De nada vale que todos conozcamos mujeres que trabajan en la Universidad como catedráticas de literatura, ni que sepamos perfectamente que nuestro ginecólogo y nuestra asistenta son colombianos y honestos profesionales. La generalización es una taimada suerte de discriminación, que nos hace parecer razonablemente ecuánimes por cuanto de buena fe aceptamos como excepciones (“mis vecinos son colombianos, pero son muy buenas personas”) lo que no es sino desprejuiciada realidad. Nadie se ha molestado en proclamar en la primera página de un diario el siguiente titular (que evidentemente improviso): “El noventa y nueve por ciento de las asistentas de hogar colombianas no han robado nunca a sus empleadores, pese a que habitualmente trabajan para ellos en condiciones de explotación”; o “La práctica totalidad del colectivo de colombianos jamás ha participado en acciones de secuestro o asesinato”. No sería noticia. Ni nos confirmaría torpemente una de nuestras más atávicas convicciones secretas: la de que el extranjero es culpable mientras no se demuestre lo contrario. Y así, en nuestro sólido imaginario, el colombiano delinque porque para eso vino a nuestro país, y la mujer lee la prensa rosa porque es incapaz de ocuparse de asuntos más serios (como, podríamos ironizar, la clasificación de la Segunda División del fútbol nacional). Hay algo más: lo que en el ciudadano es error reprochable, en un medio periodístico supone vil atentado.
Decíamos al empezar que seguramente hay que contar con un género de error insalvable, el que nos imponen nuestras humanas limitaciones; pero que hay errores, y entre ellos se encuentra la discriminación que conlleva la generalización, que entran de lleno en la categoría de lo estúpido, cuando no de lo llanamente interesado. Esta cuota de equivocación es vitanda y es evitable.

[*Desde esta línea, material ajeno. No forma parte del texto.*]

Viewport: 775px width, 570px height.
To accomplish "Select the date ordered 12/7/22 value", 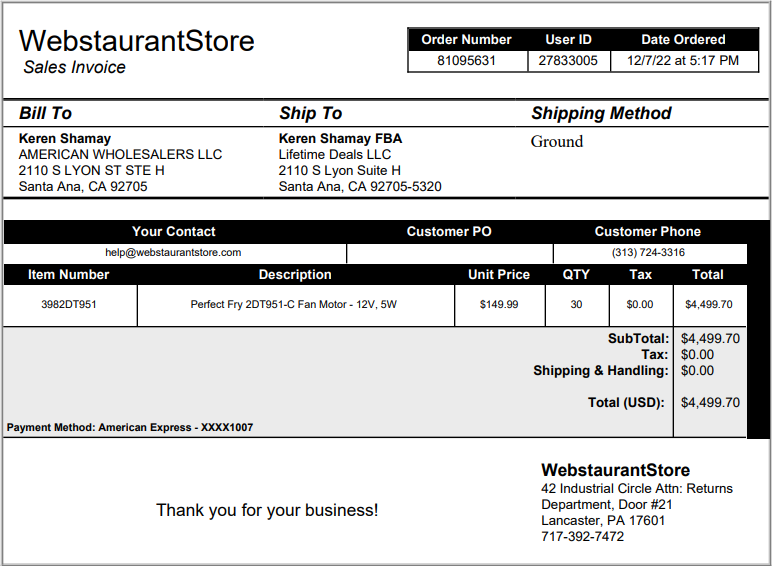I will pyautogui.click(x=685, y=61).
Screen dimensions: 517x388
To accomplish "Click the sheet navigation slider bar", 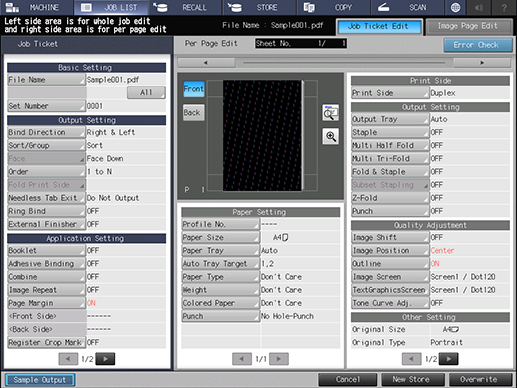I will [344, 63].
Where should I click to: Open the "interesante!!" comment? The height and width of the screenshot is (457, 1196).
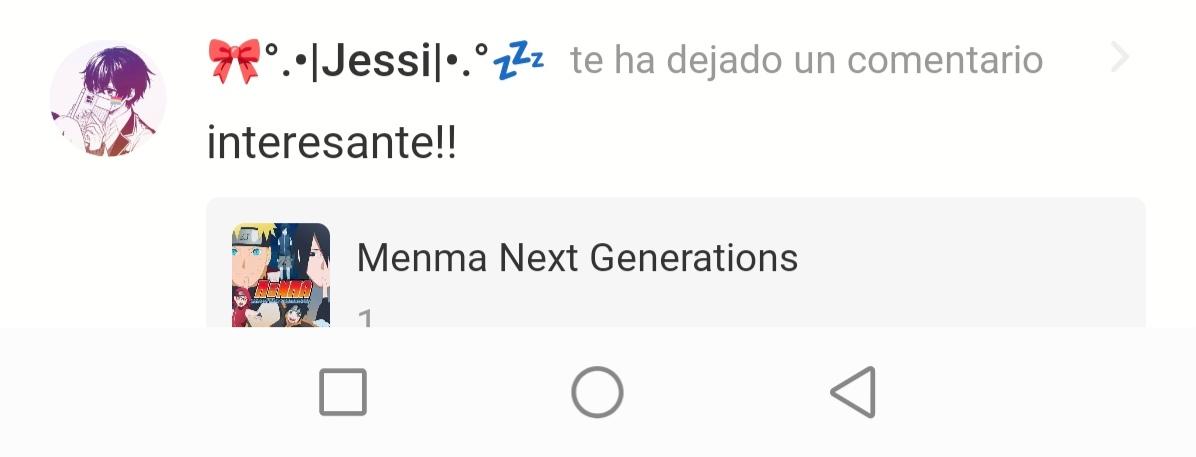point(332,143)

El pensamiento, como todas nuestras capacidades, se puede entrenar; sólo hace falta pararse a meditar unos minutos todos los días (cualquier pretexto es bueno), hasta que el curso del pensar se convierta en algo natural y quede libre de los frenos y las cadenas del automatismo ramplón. Propongo que reduzcamos al mínimo nuestro margen de error: no generalicemos. Eludamos expresiones del tipo “Todos los colombianos son...”, o “Las mujeres generalmente prefieren...” Seamos un poco más justos con nosotros mismos y con los demás. Seamos y dejemos ser. Canarias 7.